The top dashed line corresponds to the L1 cache. It’s the fastest one (thus explaining the greatest read bandwidths), but also very limited in size. Based on the graph, we estimate it to be 32 KB. Next, we have the L2 cache. It’s a bit slower than L1, but larger in size. We estimate it to be 128 KB. Finally, we have the L3 cache. The graph suggests it has a size of 4 MB.
A side-view of the plot helps visualize the cache sizes.
The blue zone with the least read bandwidth, corresponds to the main memory (RAM). The CPU cache is unable to store all of the data for sizes larger than 8 MB (given my system’s hardware). Then, the CPU is required to constantly fetch the information from the main memory. This process is relatively slow and dramatically decreases the read bandwidth.
Spatial locality
A second important result can be seen with the decrease in bandwidth as the stride increases for any given data size. The largest bandwidth, for any size, is obtained through sequential access (stride-1).

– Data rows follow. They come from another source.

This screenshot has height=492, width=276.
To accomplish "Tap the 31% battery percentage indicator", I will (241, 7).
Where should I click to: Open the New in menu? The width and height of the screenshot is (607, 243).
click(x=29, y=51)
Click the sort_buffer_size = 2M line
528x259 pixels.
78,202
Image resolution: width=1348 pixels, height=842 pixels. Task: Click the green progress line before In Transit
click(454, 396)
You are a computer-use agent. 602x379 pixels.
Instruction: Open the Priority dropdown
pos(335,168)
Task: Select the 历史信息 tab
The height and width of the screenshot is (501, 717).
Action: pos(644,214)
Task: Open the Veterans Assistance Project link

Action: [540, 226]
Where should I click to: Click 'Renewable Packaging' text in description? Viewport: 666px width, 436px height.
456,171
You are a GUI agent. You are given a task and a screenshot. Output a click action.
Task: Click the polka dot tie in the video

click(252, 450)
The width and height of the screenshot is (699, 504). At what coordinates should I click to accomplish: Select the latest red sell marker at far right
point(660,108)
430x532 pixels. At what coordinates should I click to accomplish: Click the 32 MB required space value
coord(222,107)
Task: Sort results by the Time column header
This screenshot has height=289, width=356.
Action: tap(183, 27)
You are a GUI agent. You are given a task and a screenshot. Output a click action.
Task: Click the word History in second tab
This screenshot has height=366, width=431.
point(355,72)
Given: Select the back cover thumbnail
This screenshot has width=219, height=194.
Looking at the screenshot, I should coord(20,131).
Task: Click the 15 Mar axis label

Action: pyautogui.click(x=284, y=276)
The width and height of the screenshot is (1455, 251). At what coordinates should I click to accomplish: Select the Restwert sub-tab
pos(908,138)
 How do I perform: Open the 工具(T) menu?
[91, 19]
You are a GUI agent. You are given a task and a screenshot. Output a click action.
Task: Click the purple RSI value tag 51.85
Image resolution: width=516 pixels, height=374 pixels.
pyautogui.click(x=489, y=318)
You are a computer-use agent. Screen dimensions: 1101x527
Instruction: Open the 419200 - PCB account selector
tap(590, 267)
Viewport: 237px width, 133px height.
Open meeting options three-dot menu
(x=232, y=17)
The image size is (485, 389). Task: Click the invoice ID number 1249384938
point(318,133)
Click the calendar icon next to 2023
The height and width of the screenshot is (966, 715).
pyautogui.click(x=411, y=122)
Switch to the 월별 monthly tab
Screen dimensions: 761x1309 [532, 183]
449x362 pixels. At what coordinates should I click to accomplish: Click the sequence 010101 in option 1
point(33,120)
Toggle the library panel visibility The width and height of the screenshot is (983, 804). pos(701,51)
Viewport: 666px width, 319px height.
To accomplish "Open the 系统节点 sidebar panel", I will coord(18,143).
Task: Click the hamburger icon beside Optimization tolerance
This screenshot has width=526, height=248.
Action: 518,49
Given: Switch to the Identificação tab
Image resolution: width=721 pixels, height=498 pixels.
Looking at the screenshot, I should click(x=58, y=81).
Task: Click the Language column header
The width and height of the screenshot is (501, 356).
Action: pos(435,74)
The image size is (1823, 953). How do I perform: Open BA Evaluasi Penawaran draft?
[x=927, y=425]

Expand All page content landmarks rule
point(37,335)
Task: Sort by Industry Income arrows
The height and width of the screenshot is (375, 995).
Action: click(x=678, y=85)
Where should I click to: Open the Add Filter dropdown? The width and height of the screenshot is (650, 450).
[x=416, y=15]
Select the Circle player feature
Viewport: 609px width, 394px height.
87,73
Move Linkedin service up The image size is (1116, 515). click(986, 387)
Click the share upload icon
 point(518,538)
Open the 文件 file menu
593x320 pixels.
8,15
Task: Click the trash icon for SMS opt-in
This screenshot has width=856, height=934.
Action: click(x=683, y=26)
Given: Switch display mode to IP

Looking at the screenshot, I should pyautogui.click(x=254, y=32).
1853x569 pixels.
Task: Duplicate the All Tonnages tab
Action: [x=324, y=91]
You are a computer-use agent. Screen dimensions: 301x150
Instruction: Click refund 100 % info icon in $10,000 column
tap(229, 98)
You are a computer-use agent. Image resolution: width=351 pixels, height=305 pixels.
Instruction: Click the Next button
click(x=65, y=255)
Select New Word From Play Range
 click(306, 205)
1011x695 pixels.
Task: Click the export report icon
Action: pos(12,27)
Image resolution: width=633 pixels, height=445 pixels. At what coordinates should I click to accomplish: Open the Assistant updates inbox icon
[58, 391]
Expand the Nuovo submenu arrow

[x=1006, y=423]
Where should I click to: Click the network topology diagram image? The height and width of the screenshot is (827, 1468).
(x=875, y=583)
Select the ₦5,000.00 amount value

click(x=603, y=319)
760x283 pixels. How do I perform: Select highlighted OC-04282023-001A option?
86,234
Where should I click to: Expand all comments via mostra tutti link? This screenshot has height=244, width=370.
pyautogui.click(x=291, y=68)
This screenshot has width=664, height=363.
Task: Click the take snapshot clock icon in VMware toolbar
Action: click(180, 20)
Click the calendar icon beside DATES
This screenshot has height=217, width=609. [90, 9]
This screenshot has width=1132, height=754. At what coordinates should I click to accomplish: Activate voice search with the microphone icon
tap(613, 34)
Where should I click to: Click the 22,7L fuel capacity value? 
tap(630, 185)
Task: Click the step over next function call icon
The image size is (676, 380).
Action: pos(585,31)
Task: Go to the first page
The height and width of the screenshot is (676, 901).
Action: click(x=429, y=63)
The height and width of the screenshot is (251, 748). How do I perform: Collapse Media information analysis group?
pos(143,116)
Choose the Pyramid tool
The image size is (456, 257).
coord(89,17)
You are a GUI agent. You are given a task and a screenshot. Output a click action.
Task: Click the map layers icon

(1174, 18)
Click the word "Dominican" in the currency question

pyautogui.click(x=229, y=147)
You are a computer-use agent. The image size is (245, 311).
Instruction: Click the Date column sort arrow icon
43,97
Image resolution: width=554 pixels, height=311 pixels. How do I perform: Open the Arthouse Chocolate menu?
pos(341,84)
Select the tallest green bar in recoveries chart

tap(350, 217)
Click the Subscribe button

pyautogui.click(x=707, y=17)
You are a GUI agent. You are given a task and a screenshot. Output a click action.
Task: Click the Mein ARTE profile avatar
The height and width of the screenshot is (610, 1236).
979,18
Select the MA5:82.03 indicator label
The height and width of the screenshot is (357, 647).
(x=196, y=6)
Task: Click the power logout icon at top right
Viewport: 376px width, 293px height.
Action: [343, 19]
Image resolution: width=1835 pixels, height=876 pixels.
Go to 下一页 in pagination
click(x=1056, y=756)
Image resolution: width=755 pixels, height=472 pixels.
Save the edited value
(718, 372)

A more detailed analysis of the effect of spatial locality can be seen in my previous post about array reference performance.
Estimated vs. actual CPU cache sizes
My processor is an Intel Core i5. Its CPU cache specifications correspond pretty well with the results of the memory mountain.
| CPU Cache | Size |
| L1 | 32 KB |
| L2 | 256 KB |
| L3 | 6 MB |
The largest divergence was in the L2 cache size. See that for a size of 256 KB, we get read bandwidths that are in-between a sharp decrease between 128 KB and 512 KB. This could be because the L2 cache is required to store other data besides the array values, being then used beyond its capacity when we test it with an array of 256 KB.
In conclusion
It’s quite amazing to see the effect of low-level hardware on program performance. The most important aspect, however, is what we can learn to write better programs. First, writing programs that process data, as much as possible, in sequential access to exploit spatial locality. And secondly, reduce the size of the working data set that is being processed at a given time to exploit temporal locality.